You simply cannot bring yourself to see the Bible as anything other than a historical document, neither of which is conducive to believing in a virgin birth, stars, angels, donkeys, five thousand fishes, water based miracles, raising people from the dead, Mary Magdalene, thirty pieces of silver, the empty tomb and post crucifixion sightings. You darkly suspect the Gospels of being a sort of amalgamation of folk stories that at best describe something of the actions of any number of indigenous charismatic preachers. You think of Jesus, in fact, as something very similar to the phenomenon of Robin Hood.
There’s certainly a similar level of historical evidence to support their literal existence.

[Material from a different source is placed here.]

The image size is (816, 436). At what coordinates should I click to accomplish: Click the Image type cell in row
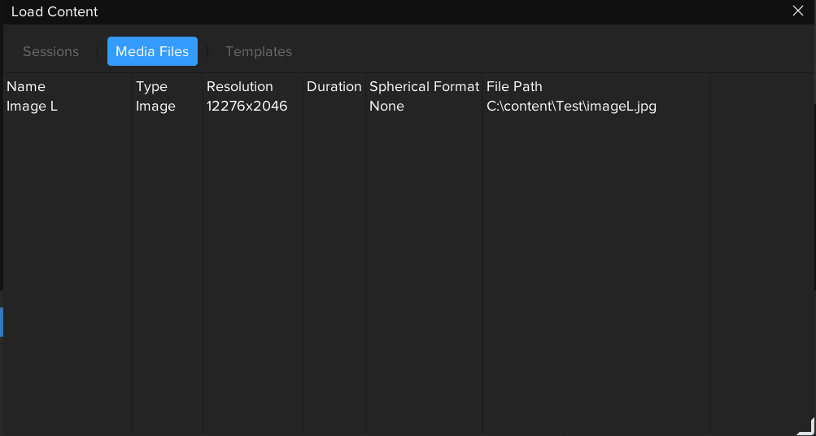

Every now and again, you do remember that the Bible is supposed to be divinely inspired.
But if you accept that the book of Genesis is at best an imperfect description of big bang theory written by people who hadn’t the benefit of reading either Charles Darwin or Stephen Hawking to help them make it more, how shall we say this, accurate, and you do, then you find no difficulty in feeling that, broadly speaking, the points the New Testament and the story of Jesus’ life makes are not necessarily invalidated by the fact that they are one big allegory.
After all, even Jesus told parables.
However, once you reached this conclusion, you found it very difficult to sit and listen to sermons which talked about Jesus as though he were a real person, and worse, that he lived just down the road at number 22.
You also felt that even in the dear old liberal Anglican tradition**, your views might not be accepted without comment.
And so you’ve been rather avoiding church ever since.
But you take an interest, you know? And you mis the singing.
And then, on holiday in Moscow, you also got the Star christened. As a Russian Orthodox christian.
So you very much feel that you are going to have to dunk your own head back into the muddy theological waters of your faith in order to at least educate the Star in the mysteries of the religion you have committed him to.
And the Church of England. Because a part of your protestant soul disapproves of icons.
Which should nicely mess with his head.
*Admittedly, it was a very positive contribution. Sorry about that, all the lapsed Catholics out there.
**Bits of the British capter, anyway.